* _Task to complete_
Using the records below, write out again exactly the lines that begin at the line containing "Live Streaming (391, 93)" and end at the line containing "mare (204, 1056)", and no other lines.

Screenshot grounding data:
• • •

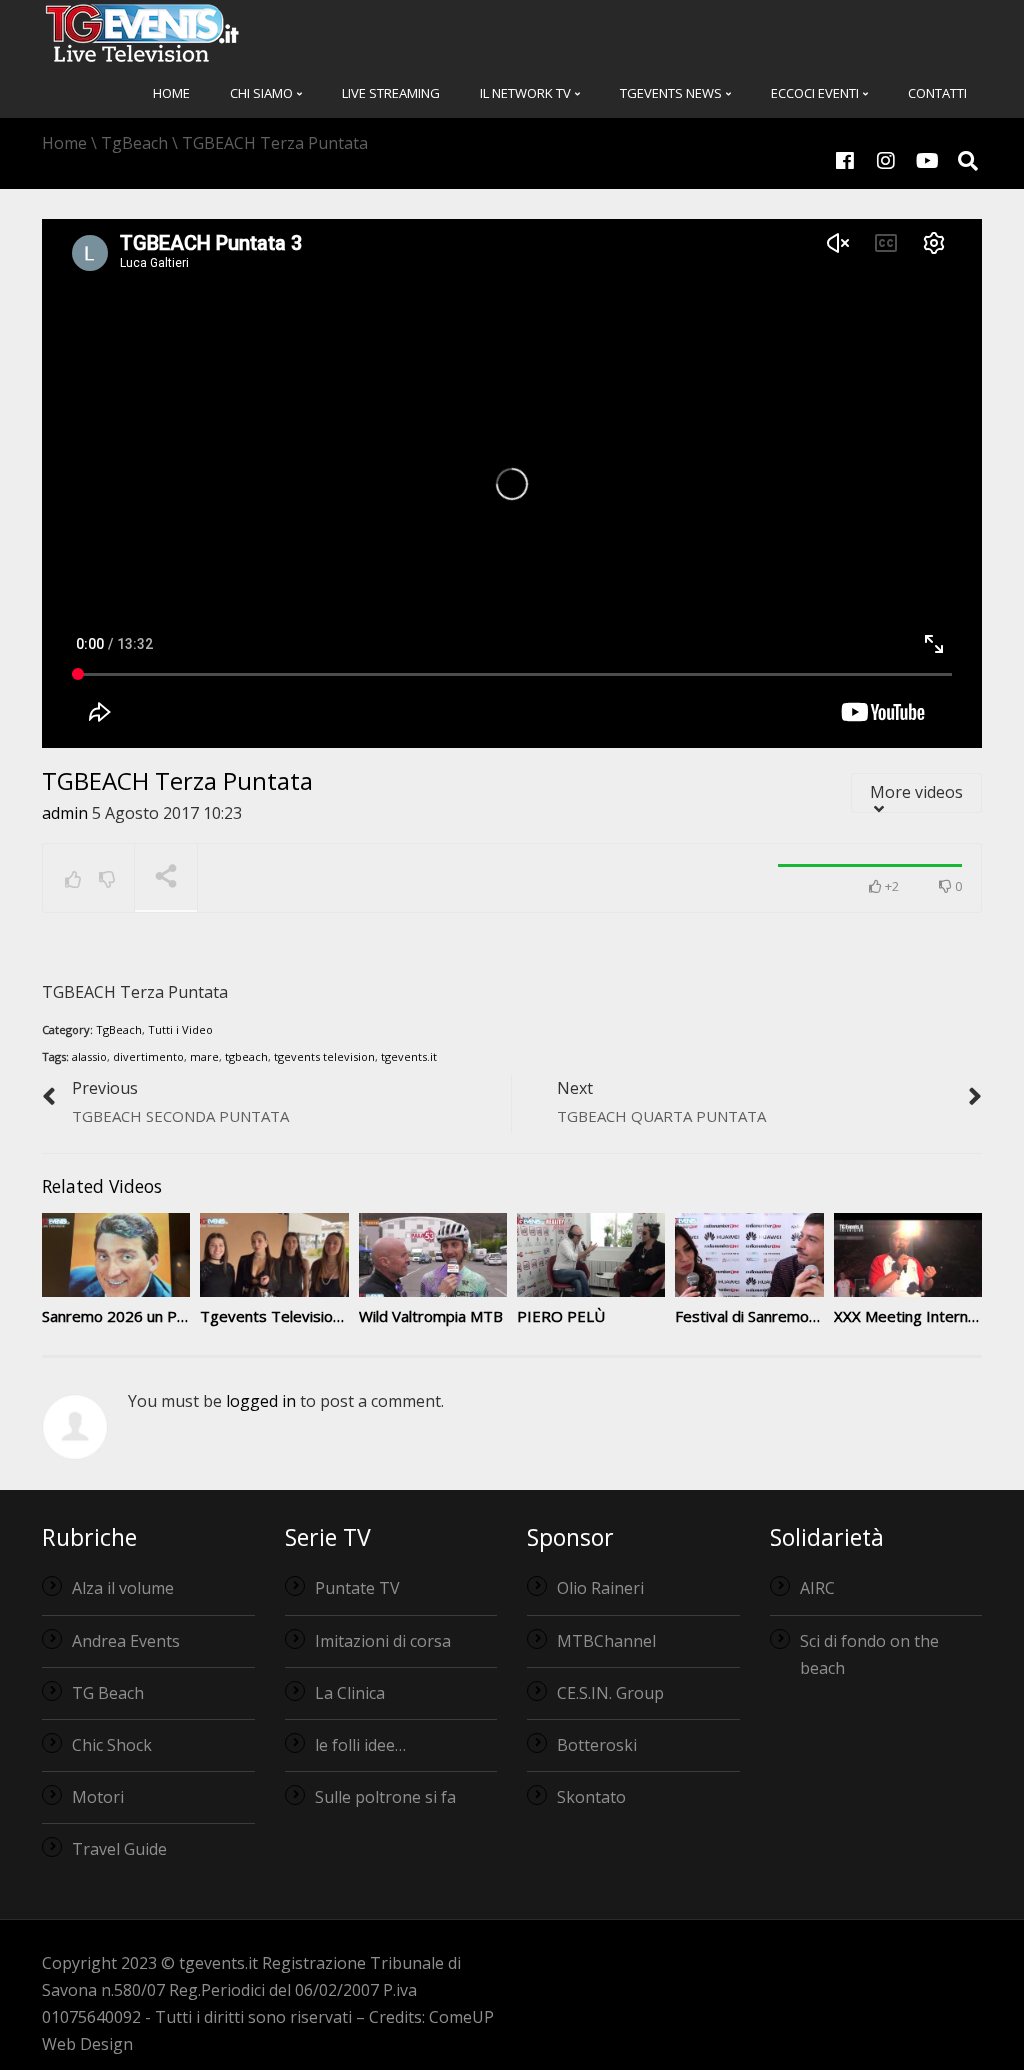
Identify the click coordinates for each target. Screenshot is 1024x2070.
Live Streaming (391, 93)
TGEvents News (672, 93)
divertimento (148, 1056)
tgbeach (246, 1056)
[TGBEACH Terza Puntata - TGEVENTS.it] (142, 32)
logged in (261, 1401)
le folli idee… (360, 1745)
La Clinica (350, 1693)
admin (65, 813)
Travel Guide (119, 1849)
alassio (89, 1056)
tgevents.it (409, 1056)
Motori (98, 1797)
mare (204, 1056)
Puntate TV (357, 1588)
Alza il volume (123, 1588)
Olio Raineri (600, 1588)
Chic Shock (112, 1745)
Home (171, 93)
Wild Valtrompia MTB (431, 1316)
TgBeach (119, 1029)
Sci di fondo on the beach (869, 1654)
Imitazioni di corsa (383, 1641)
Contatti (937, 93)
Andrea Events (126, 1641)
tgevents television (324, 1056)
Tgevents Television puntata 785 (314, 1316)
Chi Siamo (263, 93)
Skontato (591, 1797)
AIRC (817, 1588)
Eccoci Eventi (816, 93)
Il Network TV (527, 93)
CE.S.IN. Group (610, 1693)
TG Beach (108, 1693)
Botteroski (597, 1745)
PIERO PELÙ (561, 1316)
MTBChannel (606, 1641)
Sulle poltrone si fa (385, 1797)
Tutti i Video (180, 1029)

• • •

* _Output of the exercise_
Live Streaming (391, 93)
TGEvents News (672, 93)
divertimento (148, 1056)
tgbeach (246, 1056)
[TGBEACH Terza Puntata - TGEVENTS.it] (142, 32)
logged in (261, 1401)
le folli idee… (360, 1745)
La Clinica (350, 1693)
admin (65, 813)
Travel Guide (119, 1849)
alassio (89, 1056)
tgevents.it (409, 1056)
Motori (98, 1797)
mare (204, 1056)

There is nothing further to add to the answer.